The idea that judges have wide latitude in deciding how criminal cases move forward is fairly uncontroversial. I also think that some judges are especially harsh on some times of crime, while others care less. Since I am relatively in the dark about the workings of the U.S. criminal justice system, someone could convince me fairly easily that judges are harder on crime during election years, in places where judges are elected.

There is a well-known strategy for inducing quasi-random assignment of sentencing on defendents. Since judges vary in how mean they are (some like longer sentences and more convictions) and are assigned randomly, this has a random-experiment-like flavor that economists use to evaluate the impact of longer sentencing on some outcome variable. Maybe this is how likely someone is to commit a crime again, or earnings after release.

One of the important assumptions in this model is that judges are fairly stable in terms of their type. Judges don’t vary how they weight different types of crimes or for different types of defendants. This is usually the biggest problem this strategy needs to grapple with, since there is fairly strong evidence that judges treat defendants of different races and socioeconomic statuses differently.

On average, though, I think it’s a pretty nice model. Not perfect, but certainly an interesting way to look at things.

Nudges for Judges

However, there is another strand in the literature where judges are, in fact, the opposite of a person with any kind of stability in their judgements. A recent paper in the AEJ: Applied Economics writes that “a 10°F degree increase in case-day temperature reduces decisions favorable to the applicant by 6.55 percent. This is despite judgements being made indoors, “protected” by climate control.”

Another paper (in the same journal, 2018) argues that judges are angrier when their football team loses on Saturdays and Mondays, and give longer sentences.

I am quite skeptical of the findings in both of these papers, but more on that in a second. First, let’s take both at face value. If temperature has a monotonic effect on how happy judges are (despite there being heat and air conditioning almost everywhere in the United States), perhaps it would be in the best interest of criminals to commit crimes such that their trials are timed for warmer months. Or, to commit crimes during years where a local college has a good football team.

And what about the interactions? If the football team is good, on average, and it plays in the winter (which is cold), maybe we should be controlling for temperature when evaluating the impact of football. Or maybe, vice versa, judges are happier during football season in aggregate, and this leads them to convict less in the winter!

What I do like about these papers is that they have really cool datasets. The temperature one merged in more than 200 thousand court cases with hourly temperature records! Pretty cool!

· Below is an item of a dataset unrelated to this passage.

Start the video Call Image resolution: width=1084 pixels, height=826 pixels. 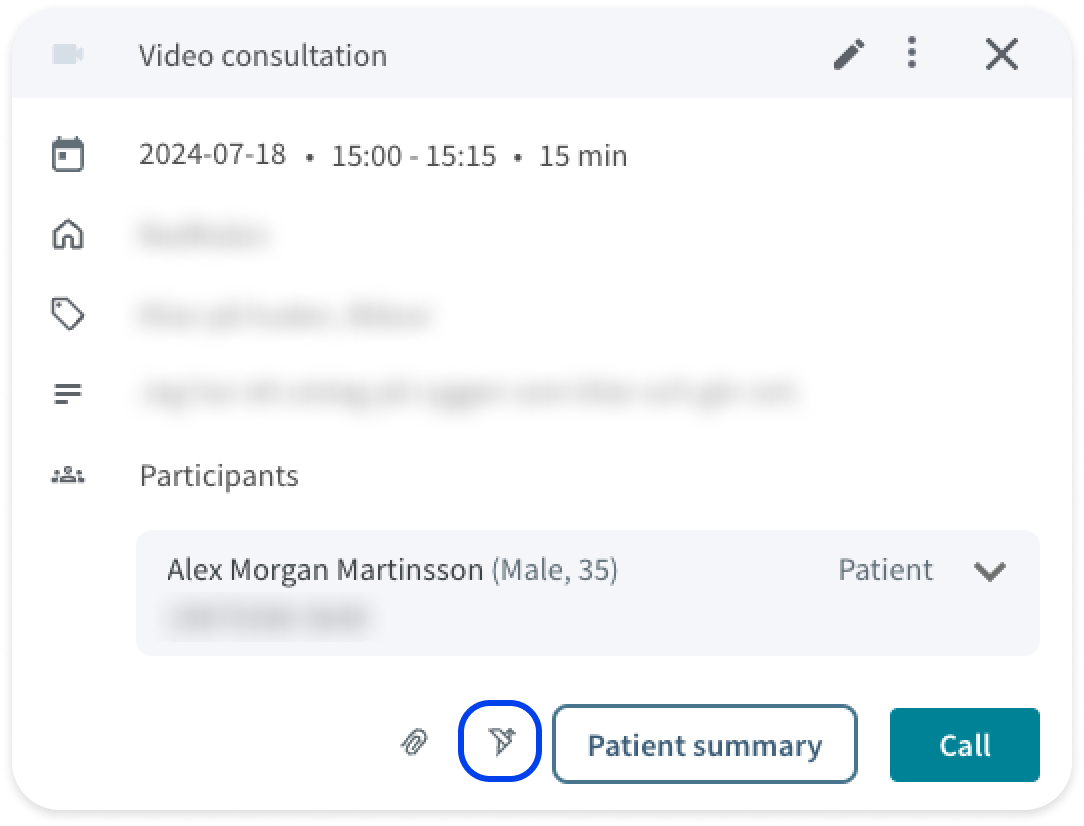click(964, 744)
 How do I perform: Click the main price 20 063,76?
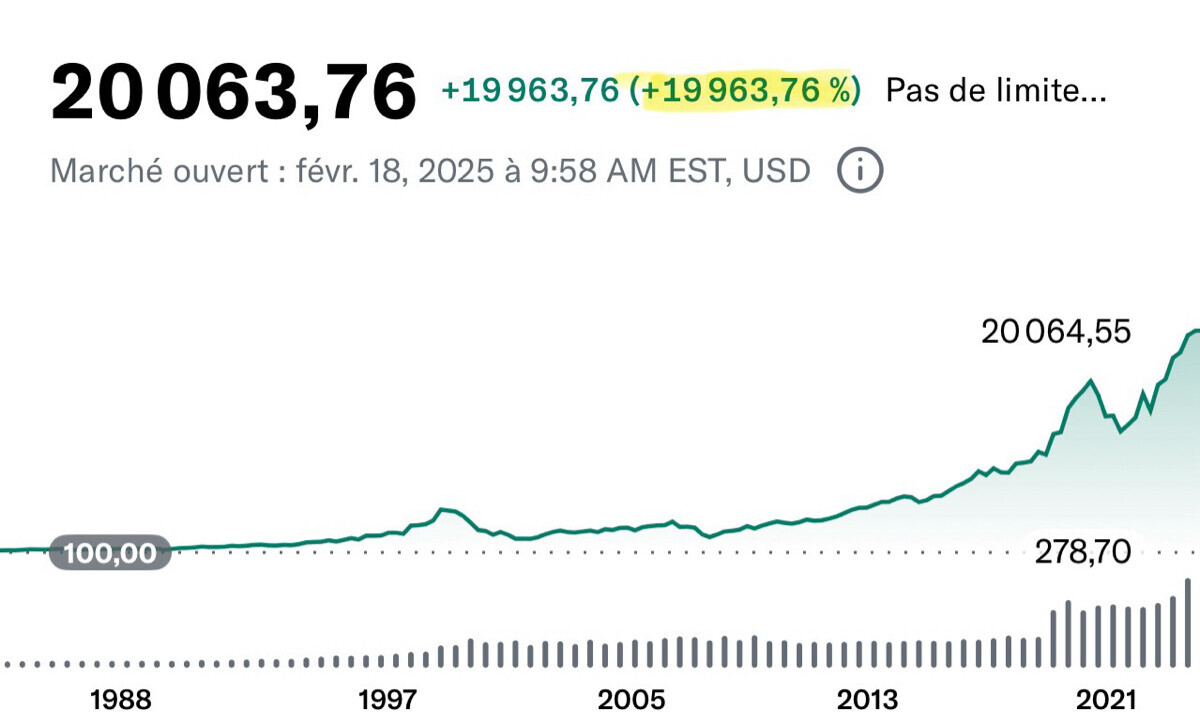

In general, I am quite skeptical of the findings. For one thing, it reminds me of the piranha problem; it just doesn’t seem likely that there are this many first-order effects because they would cancel each other out. More importantly, aren’t these two strands of the literature in fundamental tension with each other? Judges can’t both be a consistent determinant of sentencing length and also impacted by outside temperatures while in a climate-controlled room. It just doesn’t seem like we can hold both to be true at the same time.